Piumi Wathsala

Personal information
- Full name: Piumi Wathsala Dore Mure Badalge
- Born: 9 November 1995 (age 30)
- Batting: Right-handed
- Bowling: Right-arm medium-fast
- Role: Batting All-rounder

International information
- National side: Sri Lanka;
- ODI debut (cap 81): 27 April 2025 v India
- Last ODI: 11 May 2025 v India
- ODI shirt no.: 44

Domestic team information
- 2023: Panadura Sports Club

Career statistics
| Competition | ODI |
| Matches | 2 |
| Runs scored | 11 |
| Batting average | 5.50 |
| 100s/50s | 0/0 |
| Top score | 9 |
| Balls bowled | 30 |
| Wickets | 0 |
| Bowling average | – |
| 5 wickets in innings | – |
| 10 wickets in match | – |
| Best bowling | – |
| Catches/stumpings | 1/– |
- Source: Cricinfo, 11 July 2025

= Piumi Wathsala =

Sri Lankan cricketer (born 1995)

Piumi Wathsala Dore Mure Badalge (born 9 November 1995) also known as Piumi Wathsala, is a Sri Lankan cricketer who plays for the Sri Lanka women's cricket team as a right-hand batter.

==Career==
In 2019, Wathsala has played for Dambulla in Women's Super Provincial T20 cricket tournament.

Wathsala played for Panadura Sports Club as a captain in domestic cricket.

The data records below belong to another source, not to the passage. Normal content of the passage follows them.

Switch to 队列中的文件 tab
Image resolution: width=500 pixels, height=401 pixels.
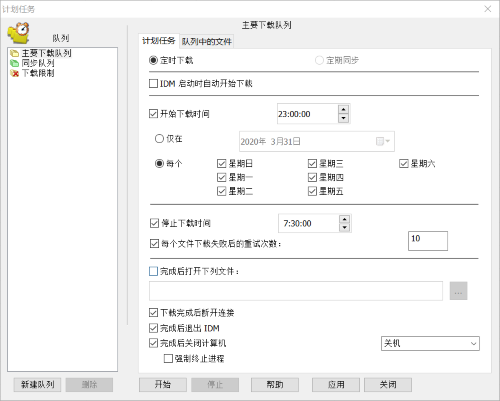pos(206,41)
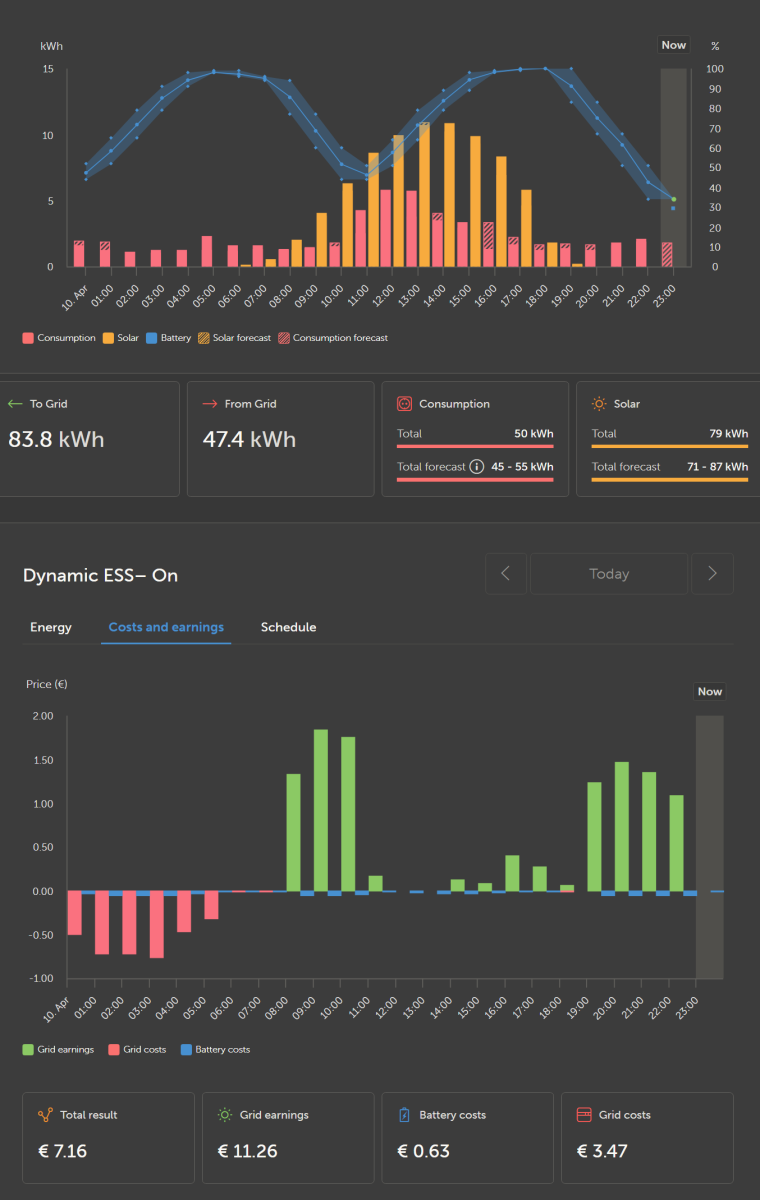The image size is (760, 1200).
Task: Go to next day with right chevron
Action: click(x=712, y=574)
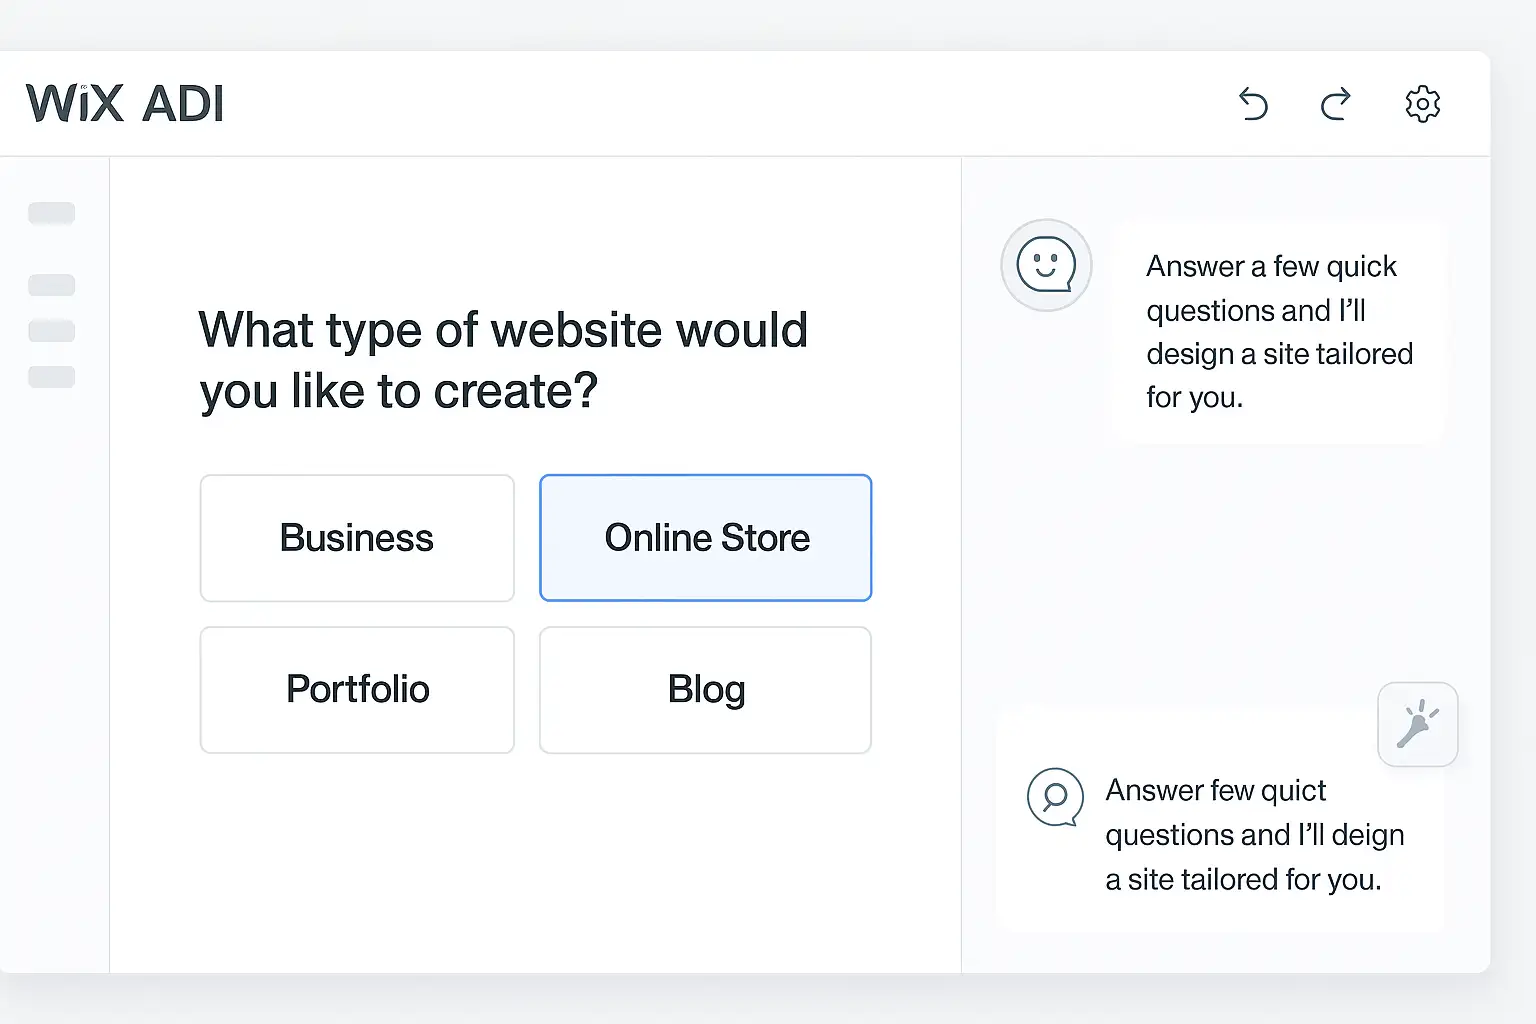The width and height of the screenshot is (1536, 1024).
Task: Click the smiley face chat avatar
Action: pos(1046,266)
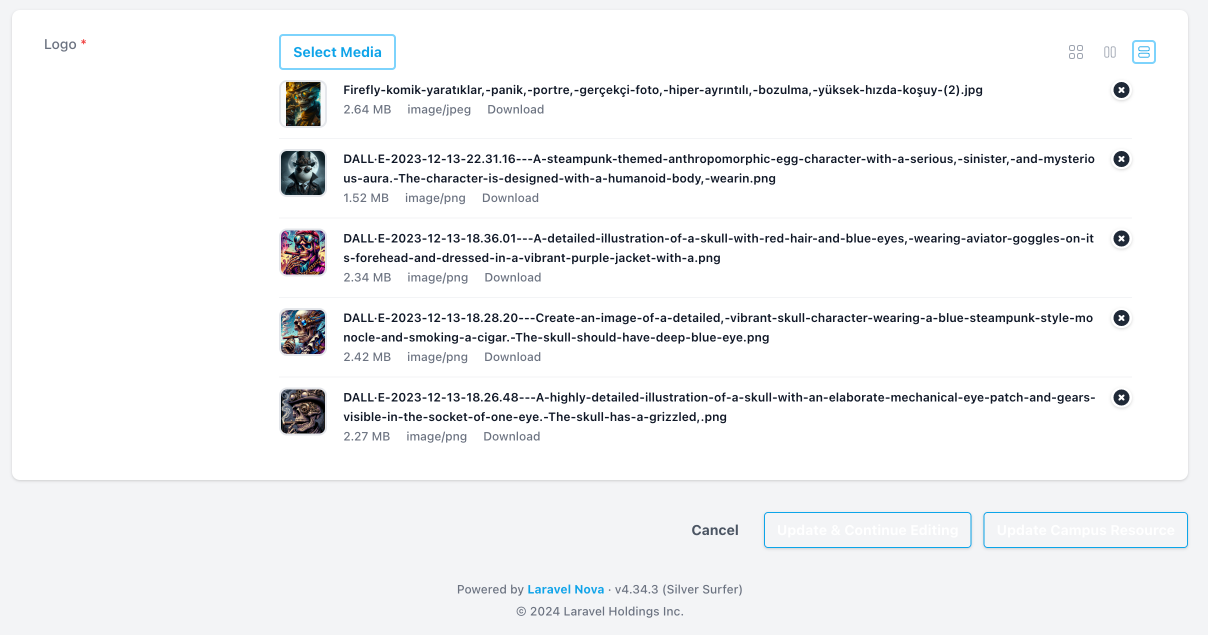Download the 2.42 MB skull image
Viewport: 1208px width, 635px height.
point(512,357)
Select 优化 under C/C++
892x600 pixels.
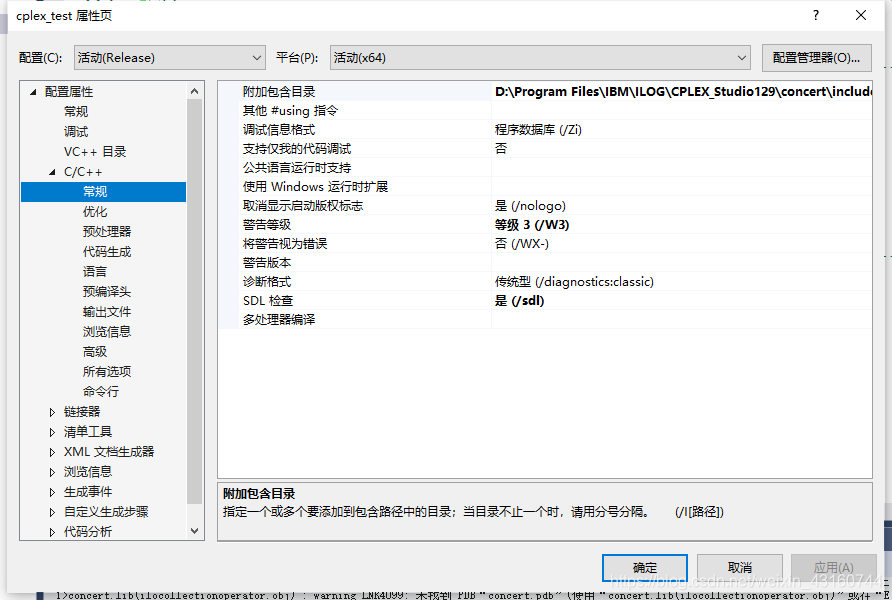coord(95,210)
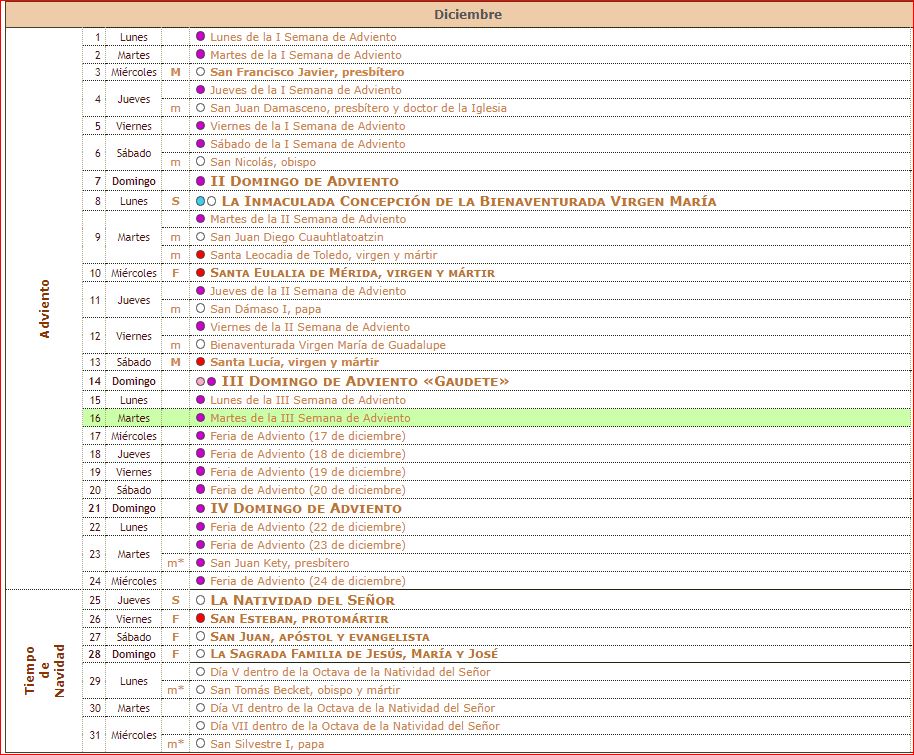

In 2023 she scored a century (119 off 102) against Burgher Recreation Club. In same year in April, she was named in Sri Lanka Cricket Board XI team for the warm up match against Bangladesh.

In April 2025, Wathsala named in Sri Lanka national team for the ODI Tri-Nation series against India and South Africa. She made her ODI debut in same tournament against India on 27 April 2025.